A principios de los años 90, mi padre trabajaba en una empresa aseguradora que adquirió un servidor que estaba valorado en un millón de pesetas de aquel entonces. Mi padre estaba más o menos orgulloso de aquel mastodonte y, en una de esas visitas que realizamos los hijos cuando somos jóvenes y donde soy semiidolatrados por los compañeros de trabajo de nuestros familiares, recuerdo perfectamente la máquina IBM encerrada en su cuartito cruzada por innumerables cables a través de los cuales servía datos y cálculos al resto de terminales “tontos” de la oficina. Obviamente, eran otros tiempos, los terminales no solían disponer de interfaces mediante punteros e iconos a pesar de que ese sistema de interacción con el usuario lo comercializaba Apple con éxito desde mediados de los años 80. Claro que eran otros tiempos, las innovaciones tecnológicas tardaban unos pocos años en llegar a este lado del Atlántico y su asimilación era más lenta. Es curioso que actualmente un pequeño desfase de semanas en la comercialización de cierto producto tecnológico parece situarnos casi en la segudna división del Globo.
Cuando la consola de comandos pasó a mejor vida, a mi padre le costó dar el salto. Resistiéndose a utilizar el ratón, usando las combinaciones de teclas para ejecutar acciones y las teclas de desplazamiento para moverse en menús de programas diseñados para MS-DOS o Unix. Hoy en día, no ha podido resistirse al cambio radical que ha sufrido la informática de consumo en los últimos tiempos y sorprendentemente mantiene, en la medida de lo posible y con el soporte técnico de su hijo, una pequeña página web. Su siguiente paso es dar el paso a Facebook, pero eso lo dejaremos para Agosto.

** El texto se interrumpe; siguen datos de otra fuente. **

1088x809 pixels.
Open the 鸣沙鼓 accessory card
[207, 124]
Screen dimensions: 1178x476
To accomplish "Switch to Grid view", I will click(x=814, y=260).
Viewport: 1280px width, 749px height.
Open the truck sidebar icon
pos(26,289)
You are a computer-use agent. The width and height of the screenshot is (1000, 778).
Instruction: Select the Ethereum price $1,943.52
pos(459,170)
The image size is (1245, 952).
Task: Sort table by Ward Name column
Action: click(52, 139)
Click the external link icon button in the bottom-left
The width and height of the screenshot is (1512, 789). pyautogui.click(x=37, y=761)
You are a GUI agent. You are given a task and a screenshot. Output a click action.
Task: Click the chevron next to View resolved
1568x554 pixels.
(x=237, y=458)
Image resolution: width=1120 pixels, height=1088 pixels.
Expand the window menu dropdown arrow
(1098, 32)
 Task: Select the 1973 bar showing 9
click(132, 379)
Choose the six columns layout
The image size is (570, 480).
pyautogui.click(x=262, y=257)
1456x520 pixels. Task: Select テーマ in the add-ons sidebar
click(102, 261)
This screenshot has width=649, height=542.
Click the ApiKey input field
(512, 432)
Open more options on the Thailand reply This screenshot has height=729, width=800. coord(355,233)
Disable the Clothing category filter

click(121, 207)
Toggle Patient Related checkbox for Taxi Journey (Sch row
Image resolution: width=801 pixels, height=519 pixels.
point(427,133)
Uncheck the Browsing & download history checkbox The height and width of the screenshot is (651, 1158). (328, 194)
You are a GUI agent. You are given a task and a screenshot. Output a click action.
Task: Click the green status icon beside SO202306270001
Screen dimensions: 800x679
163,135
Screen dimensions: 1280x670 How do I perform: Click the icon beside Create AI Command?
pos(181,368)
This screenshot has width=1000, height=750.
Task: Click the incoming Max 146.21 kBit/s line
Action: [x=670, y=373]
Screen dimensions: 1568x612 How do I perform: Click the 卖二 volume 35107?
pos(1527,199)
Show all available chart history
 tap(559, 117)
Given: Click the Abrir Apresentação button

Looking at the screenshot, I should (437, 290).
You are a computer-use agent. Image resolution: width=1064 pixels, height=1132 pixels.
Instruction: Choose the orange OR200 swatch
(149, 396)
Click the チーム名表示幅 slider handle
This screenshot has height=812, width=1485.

Sin embargo, mi madre siempre se ha negado a sentarse delante de un ordenador. Desde aquel clónico con un procesador 286, un IBM PS2, que inauguró la mesa del despacho de mi antigua casa, hasta los distintos ordenadores que han ido poblando los rincones de mi casa a lo largo del tiempo, incluyendo los tres portátiles que hoy habitan mi casa, reiteradamente se ha negado a asomarse a Internet, aunque alguna de sus hijas se haya ido lejos y la comunicación con ella se haya hecho un poco más complicada. Y no se trata de que no tenga una miente inquieta, que la tiene; sin embargo el teclado, el ratón, los tiempos de espera cuando cargan los programas, la aparente complicación de los ordenadores con sus cuelgues, la han mantenido alejada de todo aquello que tuviese cierta relación con la informática. Hasta hoy.
La discusión sobre el gadget del momento también ha afectado a mi familia como habrá asaltado algunas de las conversaciones durante alguna comida familiar. Mi hermana consideraba que era un cacharro inútil, capricho de ricos y un nuevo movimiento de marketing de Steve Jobs que empujaba a los fansboys a gastarse de nuevo el dinero. Yo no lo veía así, desde luego. A pesar de las críticas, de la falta de cámara, de la falta de multitarea, de la falta de puertos USB, Jobs nos guiñaba el futuro. Es posible de que se trata de una tragaperras sobre la que debemos gastarnos el dinero para mantenerla útil, pero un aparato sencillo de usar y sin muchas complicaciones que rompía con la barrera de entrada que hasta entonces había supuesto a las personas más mayores.
Tanto es así que no me sorprendió que mi madre, tecnófoba por naturaleza que se niega a utilizar un teléfono móvil para no estar controlada en ningún momento por nada ni por nadie, me dijese que si finalmente adquiría un iPad se lo dejase probar. Una pantalla táctil, un diseño atractivo, una interfaz sencilla y sin teclado ni ratón y mi madre ya parece dispuesta a dar el salto a la Red. He ahí porqué el iPad, y las tablets que la seguirán, están cambiando el futuro no sólo para los más jóvenes, sino también para los más mayores.